13. A device according to claim 12, wherein said natural frequency is the reciprocal of the period of block code lengths in said forward error correction.

14. A device according to claim 12 or 13, wherein the difference in said scrambling frequency between two optical signals having adjacent wavelengths of said plurality of optical signals is higher than said natural frequency.

15. A device according to claim 12, 13 or 14, wherein said polarization scrambling means comprises a phase modulator for phase modulating each optical signal.

16. A device according to claim 15, wherein: said phase modulator has different modulation efficiencies to a first polarization plane and a second polarization plane orthogonal to said first polarization plane; each optical signal is linearly polarized light having a polarization plane; and said polarization plane of each optical signal is inclined 450with respect to said first and second polarization planes.

17. A device according to claim 12, 13 or 14, wherein said polarization scrambling means comprises means for frequency modulating each optical signal and a birefringent optical medium for transmitting said frequencymodulated optical signal.

18. A device according to claim 17, wherein: said frequency modulating means comprises means for modulating a bias current for a laser diode for outputting each optical signal as linearly polarized light having a polarization plane; said birefringent optical medium comprises a polarization maintaining fiber having a fast axis and a slow axis orthogonal to said fast axis; and

said polarization plane of each optical signal is inclined 45 with respect to said fast axis and said slow axis.
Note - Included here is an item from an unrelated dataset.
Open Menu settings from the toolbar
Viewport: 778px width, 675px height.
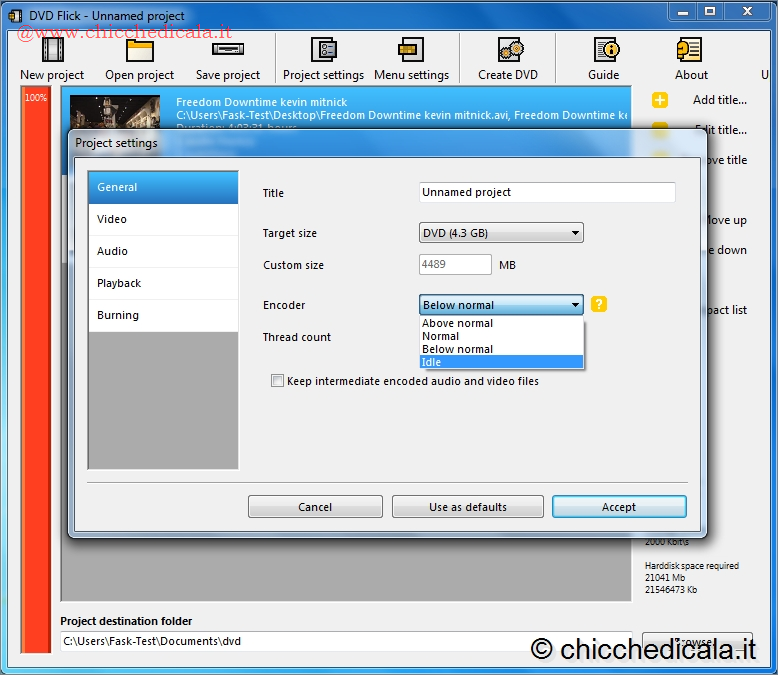[x=410, y=52]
19. A device according to any one of claims 12 to 18, further comprising an optical fiber transmission line for transmitting said WDM signal light.

20. A device according to claim 19, further comprising: an optical demultiplexer for separating said WDM signal light transmitted into a plurality of optical signals; and means for decoding each of said optical signals output from said optical demultiplexer, according to said forward error correction.

21. A device according to any one of claims 12 to 20, wherein said scrambling frequencies of any pairs of wavelength channels with some channels interposed therein are the same, as long as there is an enough space between the wavelengths sufficient for suppressing nonlinear effects and crosstalks.

22. An optical transmitting device substantially as hereinbefore described with reference to Figures 1 to 6 or Figures 7 and 8 of the accompanying drawings.

23. An optical receiving device substantially as hereinbefore described with reference to Figures 1 to 6 or Figures 7 and 8 of the accompanying drawings.